### DATA SHOWN:
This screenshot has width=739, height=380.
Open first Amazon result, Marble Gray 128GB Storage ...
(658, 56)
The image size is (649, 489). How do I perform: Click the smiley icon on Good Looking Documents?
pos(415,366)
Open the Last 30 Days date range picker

...

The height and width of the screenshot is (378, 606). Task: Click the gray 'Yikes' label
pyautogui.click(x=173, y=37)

### WORK TO BE COMPLETED:
Can you scale these entries by giving again every line from the one that contains "This screenshot has width=739, height=380." through the one that contains "Open the Last 30 Days date range picker", both included, with the requests unchanged and each coordinate in the answers multiplied by 2.25 and rounded to a whole number, halves up?

### RESULT:
This screenshot has width=739, height=380.
Open first Amazon result, Marble Gray 128GB Storage ...
(1481, 126)
The image size is (649, 489). How do I perform: Click the smiley icon on Good Looking Documents?
pos(934,824)
Open the Last 30 Days date range picker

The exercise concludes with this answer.